Using our wildest imagination, we can picture a dataset consisting of features X and labels Y, as on the left. Also imagine that we’d like to generalize this relationship to additional values of X - that we’d like to predict future values based on what we’ve already seen before.
With our imagination now undoubtedly spent, we can take a very simple approach to modeling the relationship between X and Y by just drawing a line to the general trend of the data.
A Simple Model
Our simple model isn’t the best at modeling the relationship - clearly there's information in the data that it's failing to capture.
We'll measure the performance of our model by looking at the mean-squared error of its output and the true values (displayed in the bottom barchart). Our model is close to some of the training points, but overall there's definitely room for improvement.
The error on the training data is important for model tuning, but what we really care about is how it performs on data we haven't seen before, called test data. So let's check that out as well.
Low Complexity & Underfitting
Uh-oh, it looks like our earlier suspicions were correct - our model is garbage. The test error is even higher than the train error!
In this case, we say that our model is underfitting the data: our model is so simple that it fails to adequately capture the relationships in the data. The high test error is a direct result of the lack of complexity of our model.
An underfit model is one that is too simple to accurately capture the relationships between its features X and label Y.
A Complex Model
Our previous model performed poorly because it was too simple. Let's try our luck with something more complex. In fact, let's get as complex as we can - let's train a model that predicts every point in our training data perfectly.
Great! Now our training error is zero. As the old saying goes in Tennessee: Fool me once - shame on you. Fool me twice - er... you can't get fooled again ;).
High Complexity & Overfitting
Wait a second... Even though our training error from our model was effectively zero, the error on our test data is high. What gives?
Unsurprisingly, our model is too complicated. We say that it overfits the data. Instead of learning the true trends underlying our dataset, it memorized noise and, as a result, the model is not generalizable to datasets beyond its training data.
Overfitting refers to the case when a model is so specific to the data on which it was trained that it is no longer applicable to different datasets.
In situations where your training error is low but your test error is high, you've likely overfit your model.
Test Error Decomposition
Our test error can come as a result of both under- and over- fitting our data, but how do the two relate to each other?

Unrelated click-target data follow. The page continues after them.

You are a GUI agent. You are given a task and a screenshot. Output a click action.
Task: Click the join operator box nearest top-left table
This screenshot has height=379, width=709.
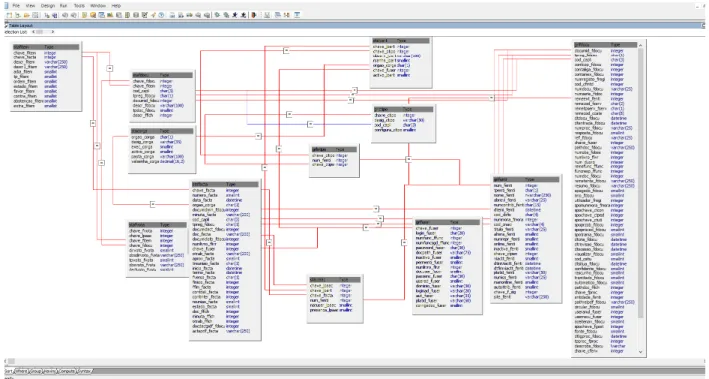click(109, 68)
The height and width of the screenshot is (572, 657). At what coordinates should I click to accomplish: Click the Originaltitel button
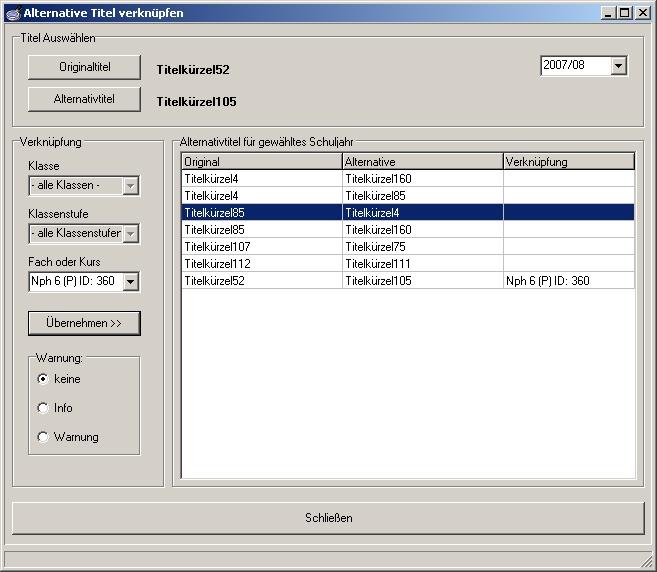[84, 67]
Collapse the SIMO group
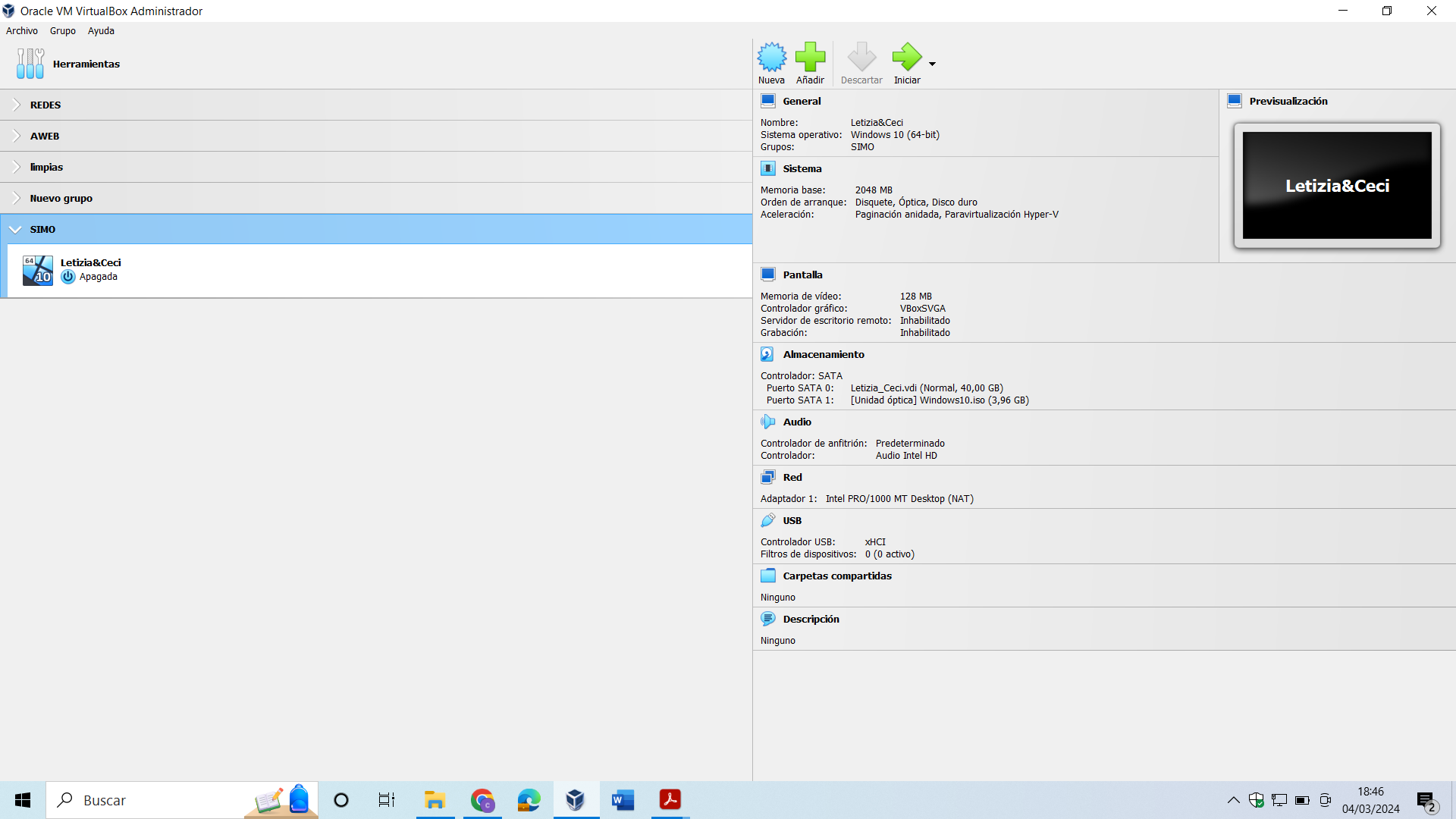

In the general case, mean-squared error can be decomposed into three components: error due to bias, error to to variance, and error due to noise.
Or, mathematically:
We can’t do much about the irreducible term, but we can make use of the relationship between both bias and variance to obtain better predictions.
Bias
Bias represents the difference between the average prediction and the true value:
The term is a tricky one. It refers to the average prediction after the model has been trained over several independent datasets. We can think of the bias as measuring a systematic error in prediction.
These different model realizations are shown in the top chart, while the error decomposition (for each point of data) is shown in the bottom chart.

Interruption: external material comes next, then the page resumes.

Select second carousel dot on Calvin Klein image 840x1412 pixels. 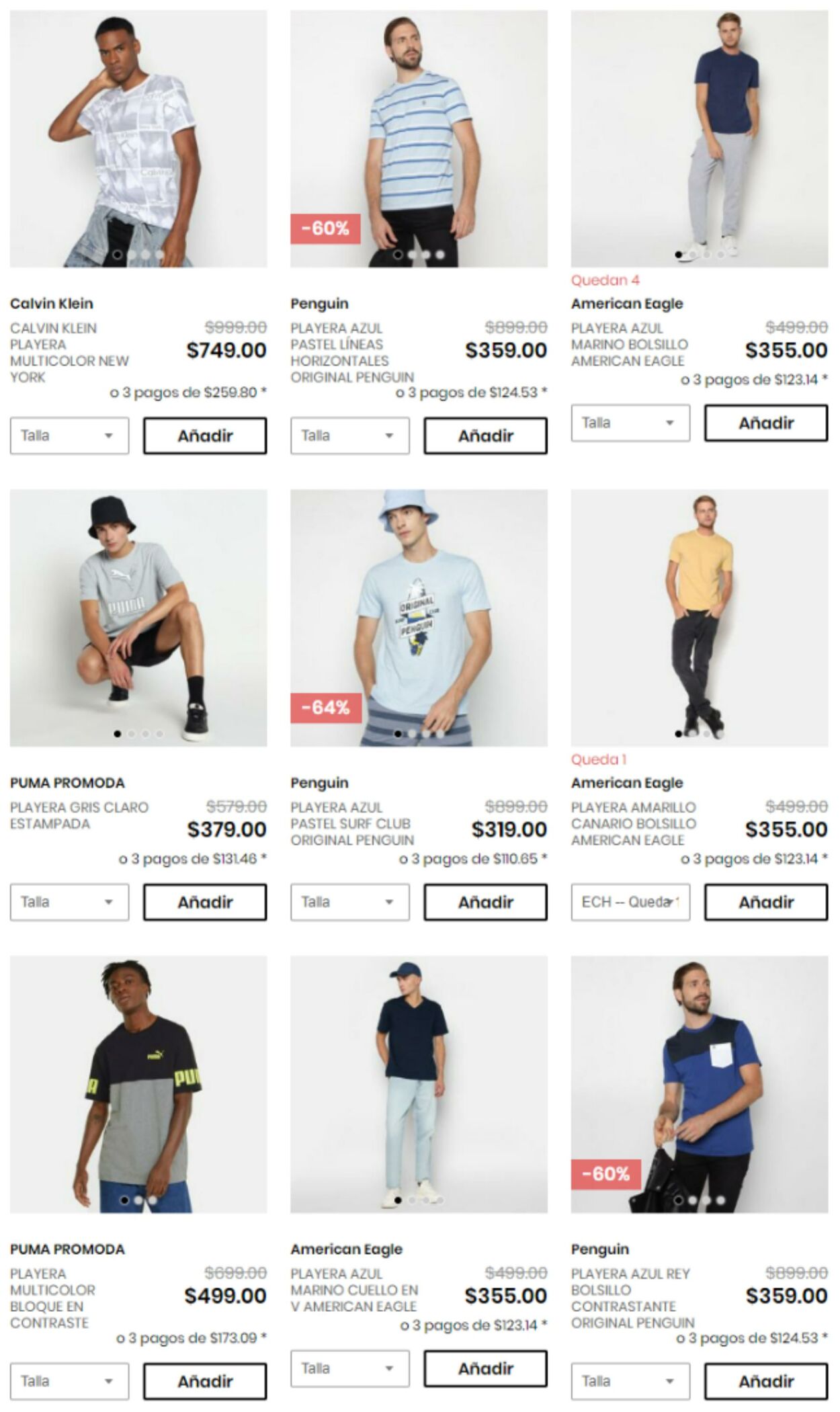(x=132, y=255)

For underfit (low-complexity) models, the majority of our error comes from bias.
Variance
As with bias, the notion of variance also relates to different realizations of our model. Specifically, variance measures how much, on average, predictions vary for a given data point:
As you can see in the bottom plot, predictions from overfit (high-complexity) models show a lot more error from variance than from bias. It’s easy to imagine that any unseen data points will be predicted with high error.
Finding A Balance
To obtain our best results, we should work to find a happy medium between a model that is so basic it fails to learn meaningful patterns in our data, and one that is so complex it fails to generalize to unseen data .
In other words, we don’t want an underfit model, but we don’t want an overfit model either. We want something in between - something with enough complexity to learn learn the generalizable patterns in our data.
By trading some bias for variance (i.e. increasing the complexity of our model), and without going overboard, we can find a balanced model for our dataset.
Across Complexities
We just showed, at different levels of complexity, a sample of model realizations alongside their corresponding prediction error decompositions.
Let’s direct our focus to the error decompositions across model complexities.
For each level of complexity, we’ll aggregate the error decomposition across all data-points, and plot the aggregate errors at their level of complexity.
This aggregation applied to our balanced model (i.e. the middle level of complexity) is shown to the left.
The Bias Variance Trade-off
Repeating this aggregation across our range of model complexities, we can see the relationship between bias and variance in prediction errors manifests itself as a U-shaped curve detailing the trade off between bias and variance.
When a model is too simple (i.e. small values along the x-axis), it ignores useful information, and the error is composed mostly of that from bias.
When a model is too complex (i.e. large values along the x-axis), it memorizes non-general patterns, and the error is composed mostly of that from variance.
The ideal model aims to minimize both bias and variance. It lays in the sweet spot - not too simple, nor too complex. Achieving such a balance will yield the minimum error.